O objetivo do Conad é discutir lacunas jurídicas nesse assunto.
A falta de regulamentação dificulta o plantio para fins medicinais e científicos — que só é autorizado por via judicial –, levando empresas que produzem remédios à base de maconha no Brasil a terem de importar os insumos – o que encarece o preço final ao paciente e representa um entrave para o desenvolvimento deste mercado nacional.
“Diversos fatores dificultam a acessibilidade, sendo o custo o principal deles. Além disso, há a falta de conhecimento da classe médica sobre os limites e as novas pesquisas, bem como o uso consciente e correto desses produtos no dia a dia dos pacientes”, avalia Helder Dario de Oliveira, diretor científico da FarmaUSA, empresa que desenvolve fármacos à base de canabidiol (CDB, uma das substâncias da maconha).

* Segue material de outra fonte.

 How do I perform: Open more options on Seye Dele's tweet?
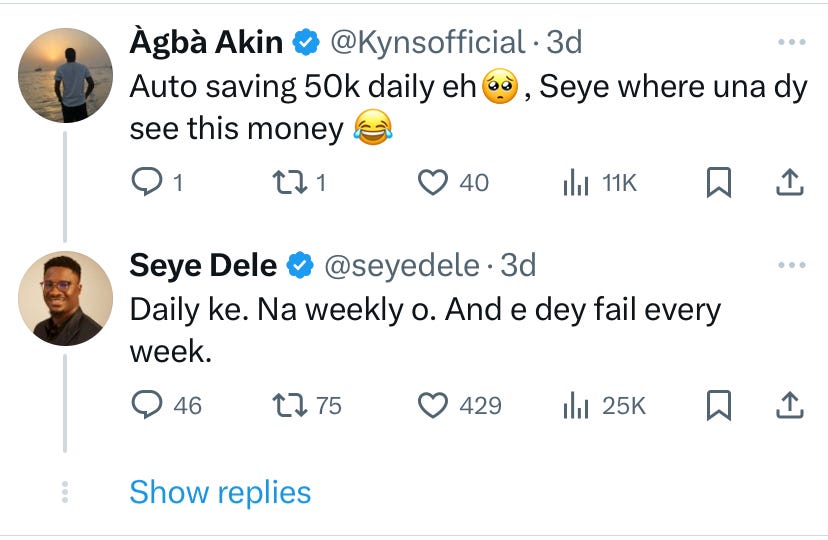pyautogui.click(x=791, y=265)
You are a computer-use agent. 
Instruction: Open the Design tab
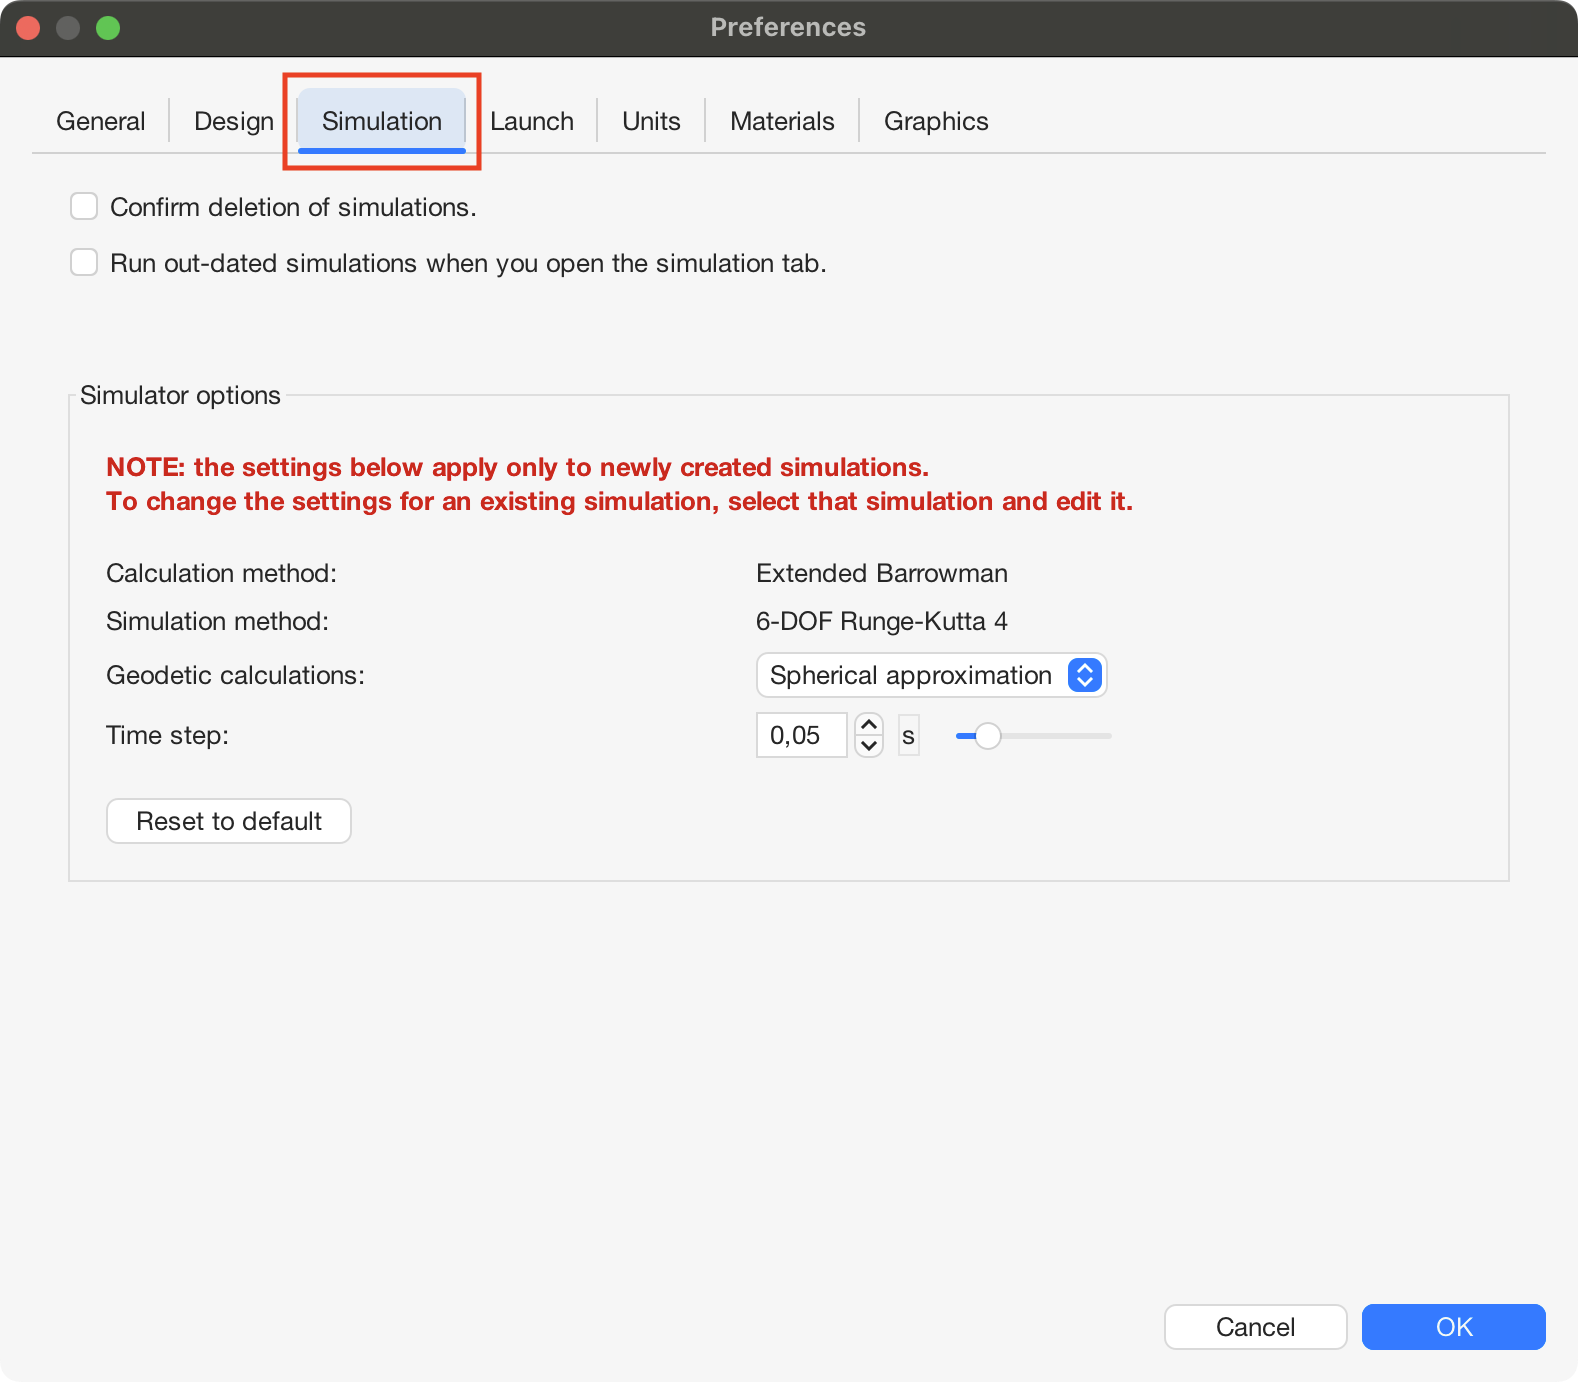[234, 121]
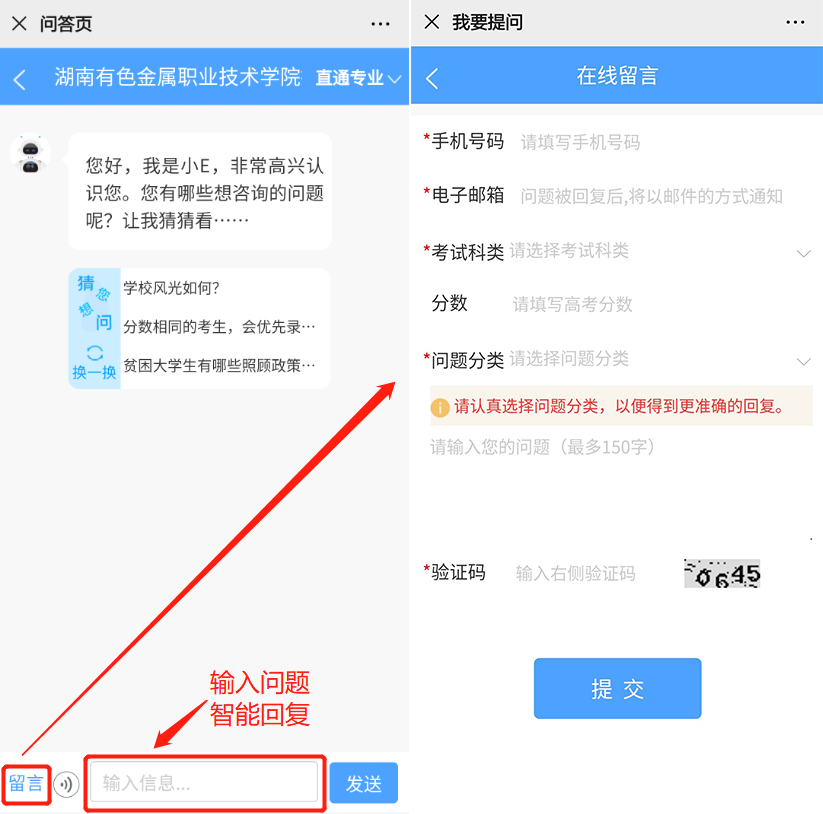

“A educação médica é fundamental para aumentar a acessibilidade a novos produtos, mas o custo e a falta de diversidade de produtos no Brasil ainda são fatores críticos”, conclui.
E os principais impactados por essas limitações regulatórias são os cerca de 450 mil pacientes de maconha medicinal no Brasil estimados pela Abicann. Impacto esse que não se limita ao financeiro, mas se estende pelo preconceito.
“Nos últimos 10 anos em que trabalhei na pesquisa e desenvolvimento com produtos de Cannabis, o principal estigma observado é a percepção de que não estamos lidando com medicamentos, mas com um produto artesanal, de qualidade e controle duvidosos”, aponta o diretor científico da FarmaUSA.
“Esse estigma afeta inclusive famílias que rejeitam tratamentos potencialmente eficazes para seus entes queridos, temendo que estejam lidando com uma droga igual às que se encontram nas ruas.”
Helder de Oliveira defende que além de medidas que reduzam o preço dos medicamentos, é necessária a promoção do conhecimento para se aumentar a acessibilidade aos produtos à base de maconha, sendo desenvolvido através de pesquisa científica e estudos clínicos.
“A acessibilidade a medicamentos só aumentará dessa forma, com mais pesquisa e conhecimento, pois conhecimento é o único instrumento que conheço capaz de quebrar preconceitos”, conclui.